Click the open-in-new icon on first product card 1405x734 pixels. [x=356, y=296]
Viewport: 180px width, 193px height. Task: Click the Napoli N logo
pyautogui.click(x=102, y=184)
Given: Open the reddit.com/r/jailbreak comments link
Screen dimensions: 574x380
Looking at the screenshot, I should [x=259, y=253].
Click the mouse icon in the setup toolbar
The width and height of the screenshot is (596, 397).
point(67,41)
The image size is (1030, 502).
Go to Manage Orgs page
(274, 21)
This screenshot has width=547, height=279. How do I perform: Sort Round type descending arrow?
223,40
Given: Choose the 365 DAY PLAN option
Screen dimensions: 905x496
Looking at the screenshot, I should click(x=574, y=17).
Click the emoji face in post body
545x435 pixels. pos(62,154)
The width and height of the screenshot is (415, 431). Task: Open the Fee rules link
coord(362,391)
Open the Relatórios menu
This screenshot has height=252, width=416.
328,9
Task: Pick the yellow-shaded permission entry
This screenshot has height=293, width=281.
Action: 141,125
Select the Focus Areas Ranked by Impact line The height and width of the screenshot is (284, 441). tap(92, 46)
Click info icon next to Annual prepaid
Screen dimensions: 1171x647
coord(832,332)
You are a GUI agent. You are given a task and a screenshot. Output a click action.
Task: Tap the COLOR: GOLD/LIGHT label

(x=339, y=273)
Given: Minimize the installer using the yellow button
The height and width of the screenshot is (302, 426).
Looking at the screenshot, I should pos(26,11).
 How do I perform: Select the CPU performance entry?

——

** YOUR ASSIGNMENT **
Give back the data above exactly as it appears.

** RESULT OF THE TASK **
Click the open-in-new icon on first product card 1405x734 pixels. [x=356, y=296]
Viewport: 180px width, 193px height. Task: Click the Napoli N logo
pyautogui.click(x=102, y=184)
Given: Open the reddit.com/r/jailbreak comments link
Screen dimensions: 574x380
Looking at the screenshot, I should [x=259, y=253].
Click the mouse icon in the setup toolbar
The width and height of the screenshot is (596, 397).
point(67,41)
The image size is (1030, 502).
Go to Manage Orgs page
(274, 21)
This screenshot has width=547, height=279. How do I perform: Sort Round type descending arrow?
223,40
Given: Choose the 365 DAY PLAN option
Screen dimensions: 905x496
Looking at the screenshot, I should click(x=574, y=17).
Click the emoji face in post body
545x435 pixels. pos(62,154)
The width and height of the screenshot is (415, 431). Task: Open the Fee rules link
coord(362,391)
Open the Relatórios menu
This screenshot has height=252, width=416.
328,9
Task: Pick the yellow-shaded permission entry
This screenshot has height=293, width=281.
Action: 141,125
Select the Focus Areas Ranked by Impact line The height and width of the screenshot is (284, 441). tap(92, 46)
Click info icon next to Annual prepaid
Screen dimensions: 1171x647
coord(832,332)
You are a GUI agent. You are given a task and a screenshot. Output a click action.
Task: Tap the COLOR: GOLD/LIGHT label

(x=339, y=273)
Given: Minimize the installer using the yellow button
The height and width of the screenshot is (302, 426).
Looking at the screenshot, I should pos(26,11).
 How do I perform: Select the CPU performance entry?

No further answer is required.